• _EXCERPT TO READ_:
*-*-*

The Merced Sun-Star is a daily broadsheet newspaper printed in Merced, California, in the United States. It has an estimated circulation of 20,000 copies.  The newspaper is published every day except for Sundays.

History
The Merced Sun-Star evolved from the San Joaquin Valley Argus, a weekly newspaper based in the nearby city of Snelling which began publishing the paper in 1869. The Argus merged with the Merced Journal in 1890 to become the Merced County Sun. In 1925 another consolidation created the Merced Sun-Star. In 1941, the Sun-Star was acquired by Dean Lesher. In 1995, Lesher's heirs sold the Sun-Star and the Madera Tribune to US Media, later renamed Pacific-Sierra Publishing. The newspaper was acquired by The McClatchy Company in 2004. Currently, the Sun-Star has more than 120 employees that prepare both a print newspaper and an online version.

Ownership
The Merced Sun-Star is owned by The McClatchy Company, which purchased it in 2004 along with five non-dailes in Atwater, Chowchilla, Livingston, Los Banos, and Oakhurst.

*-*-*

[Word and element location lines]
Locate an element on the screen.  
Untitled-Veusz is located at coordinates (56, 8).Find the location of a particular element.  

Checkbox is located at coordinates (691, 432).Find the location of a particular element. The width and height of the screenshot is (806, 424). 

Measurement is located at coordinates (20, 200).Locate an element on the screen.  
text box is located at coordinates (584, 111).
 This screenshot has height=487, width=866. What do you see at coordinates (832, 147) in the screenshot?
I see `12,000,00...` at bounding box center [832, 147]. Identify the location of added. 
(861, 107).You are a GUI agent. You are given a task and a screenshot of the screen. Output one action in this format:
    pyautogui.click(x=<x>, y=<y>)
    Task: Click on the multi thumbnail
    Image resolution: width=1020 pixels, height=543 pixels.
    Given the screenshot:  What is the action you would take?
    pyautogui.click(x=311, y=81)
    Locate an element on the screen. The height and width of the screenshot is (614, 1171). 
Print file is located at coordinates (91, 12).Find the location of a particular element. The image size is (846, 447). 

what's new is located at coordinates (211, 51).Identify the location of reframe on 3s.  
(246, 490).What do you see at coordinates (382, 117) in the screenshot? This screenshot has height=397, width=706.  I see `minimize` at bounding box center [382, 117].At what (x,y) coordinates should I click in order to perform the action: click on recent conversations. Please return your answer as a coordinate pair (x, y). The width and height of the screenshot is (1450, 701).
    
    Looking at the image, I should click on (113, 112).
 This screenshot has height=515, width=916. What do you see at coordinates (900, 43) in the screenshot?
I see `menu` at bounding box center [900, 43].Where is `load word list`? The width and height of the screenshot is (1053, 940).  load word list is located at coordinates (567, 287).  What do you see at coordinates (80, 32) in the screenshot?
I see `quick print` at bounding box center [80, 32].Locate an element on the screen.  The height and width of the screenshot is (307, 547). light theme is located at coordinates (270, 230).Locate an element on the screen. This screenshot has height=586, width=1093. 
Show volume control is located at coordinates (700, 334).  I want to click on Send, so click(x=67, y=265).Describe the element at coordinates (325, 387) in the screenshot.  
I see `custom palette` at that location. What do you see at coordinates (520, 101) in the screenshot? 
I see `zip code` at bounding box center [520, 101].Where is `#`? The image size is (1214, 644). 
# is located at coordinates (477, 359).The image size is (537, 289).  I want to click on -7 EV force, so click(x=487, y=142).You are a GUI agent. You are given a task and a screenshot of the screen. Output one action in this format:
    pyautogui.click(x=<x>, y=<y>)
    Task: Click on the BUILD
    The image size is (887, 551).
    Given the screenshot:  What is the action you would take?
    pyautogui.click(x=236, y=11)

*-*-*

• _SET EXERCISE 1_: According to the text on the Merced Sun-Star, who acquired the newspaper in 1941?
• _SET EXERCISE 2_: From the text on the Merced Sun-Star, return everything from "The Merced Sun-Star is a" down to "except for Sundays.".

• _EXERCISE RESULT 1_: Dean Lesher acquired the Sun-Star in 1941.

• _EXERCISE RESULT 2_:
The Merced Sun-Star is a daily broadsheet newspaper printed in Merced, California, in the United States. It has an estimated circulation of 20,000 copies.  The newspaper is published every day except for Sundays.